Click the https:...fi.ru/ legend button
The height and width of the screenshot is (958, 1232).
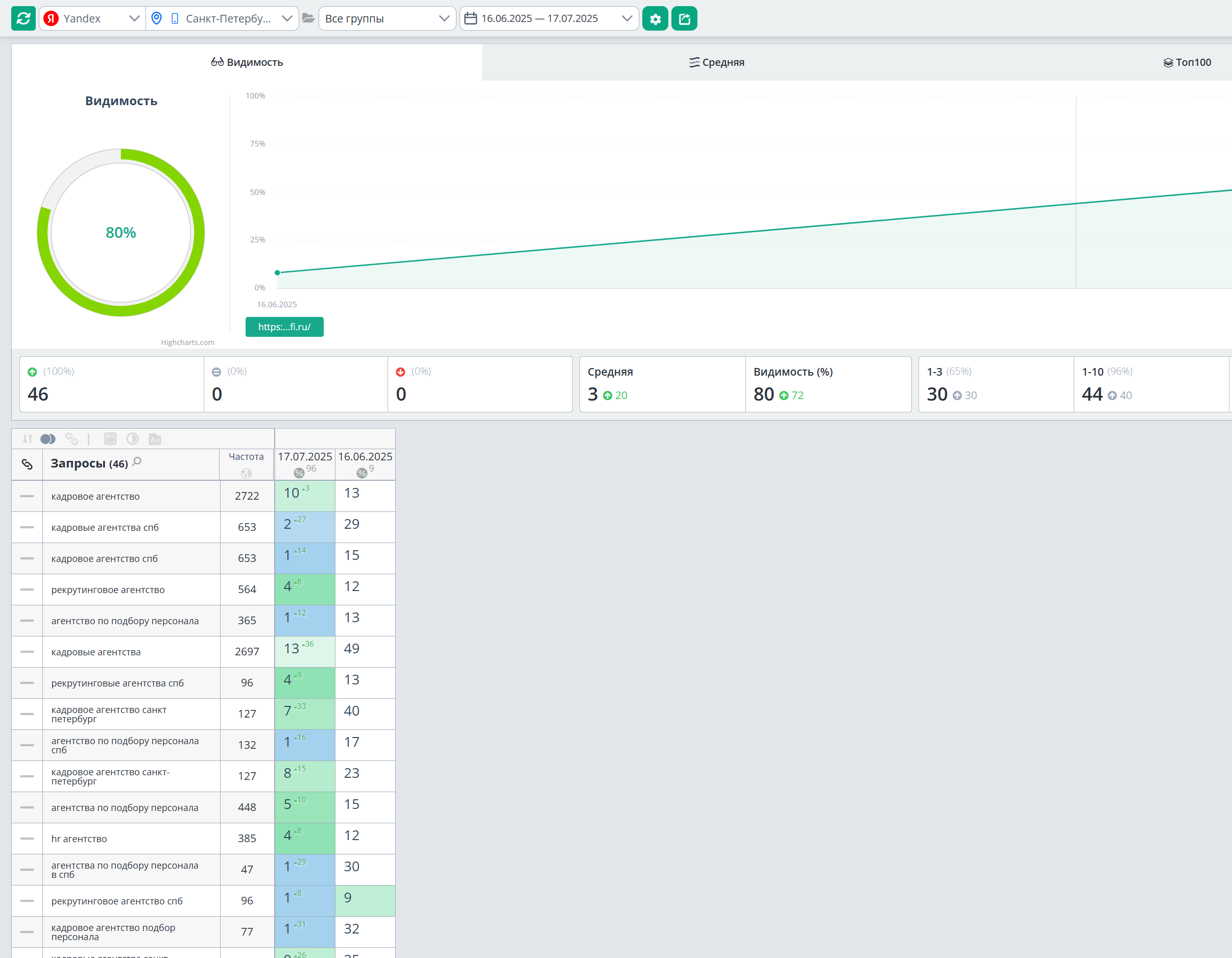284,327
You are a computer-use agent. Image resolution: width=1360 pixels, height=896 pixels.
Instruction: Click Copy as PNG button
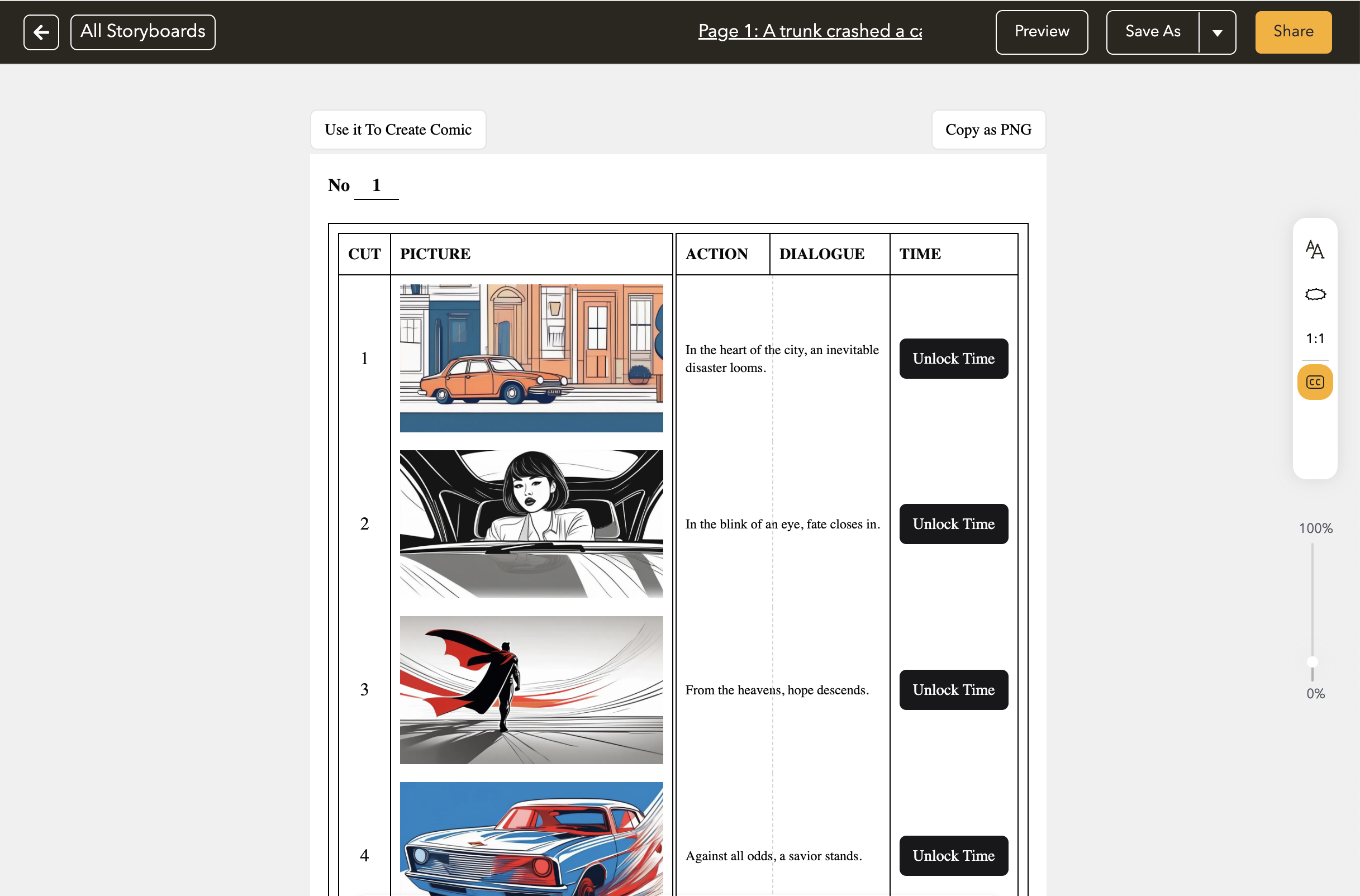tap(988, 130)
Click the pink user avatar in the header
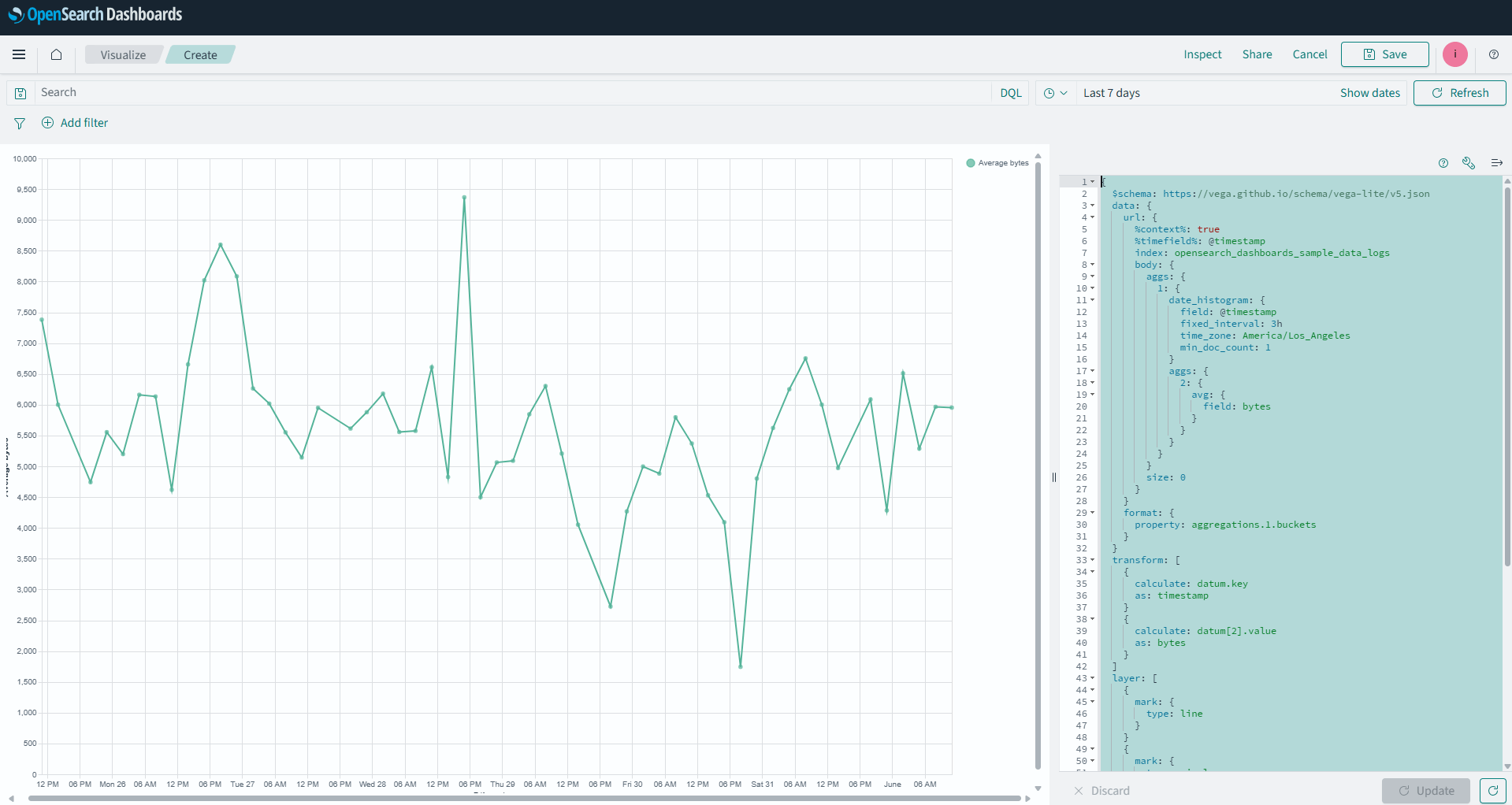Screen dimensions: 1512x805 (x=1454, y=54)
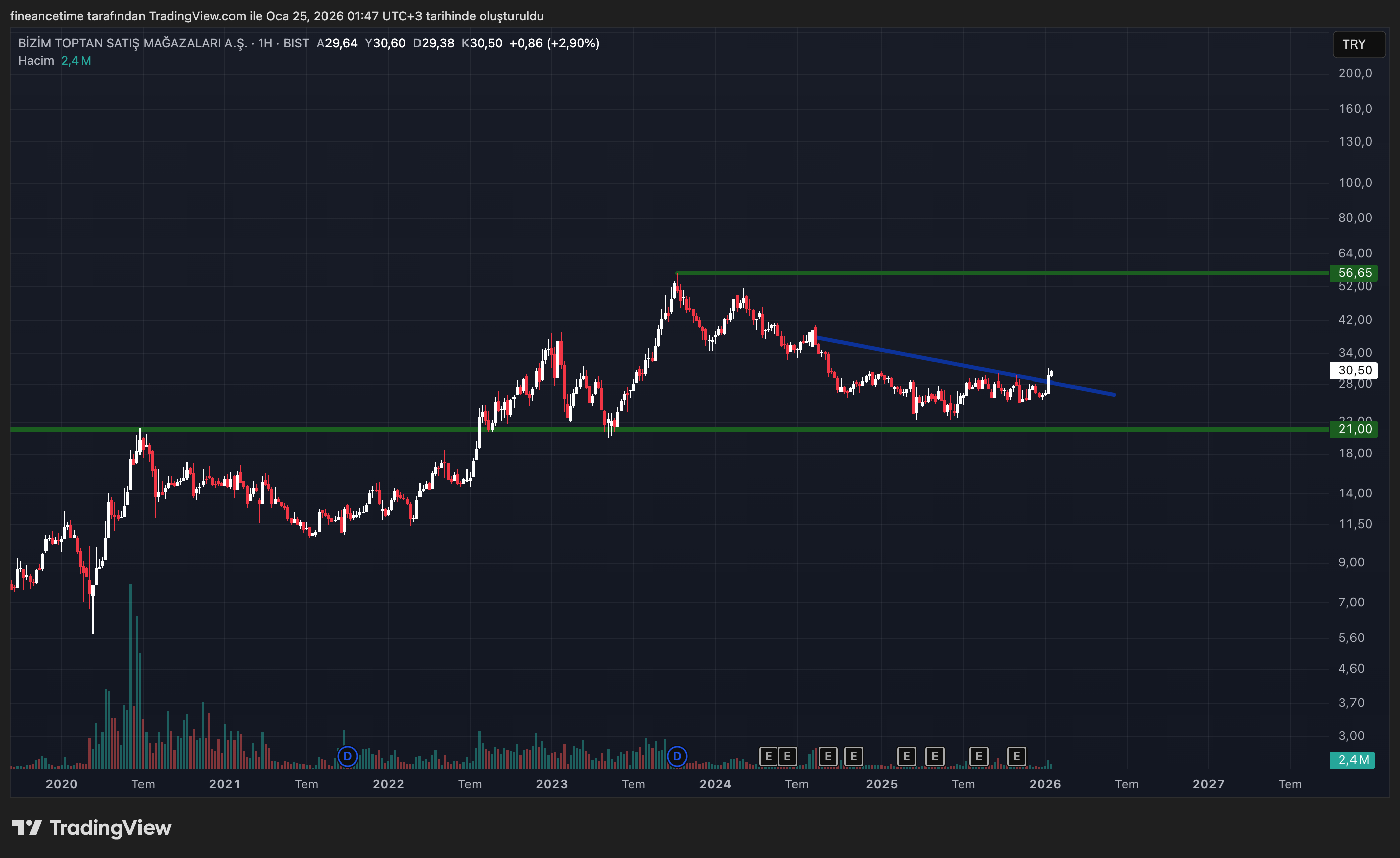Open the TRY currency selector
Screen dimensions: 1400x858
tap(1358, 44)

**WORK REQUEST:** Reproduce the listing verbatim, pictures excluded.

**RESPONSE TO THIS TASK:**
Click the https:...fi.ru/ legend button
The height and width of the screenshot is (958, 1232).
284,327
You are a computer-use agent. Image resolution: width=1360 pixels, height=896 pixels.
Instruction: Click Copy as PNG button
tap(988, 130)
Click the pink user avatar in the header
Screen dimensions: 1512x805 (x=1454, y=54)
Open the TRY currency selector
Screen dimensions: 1400x858
tap(1358, 44)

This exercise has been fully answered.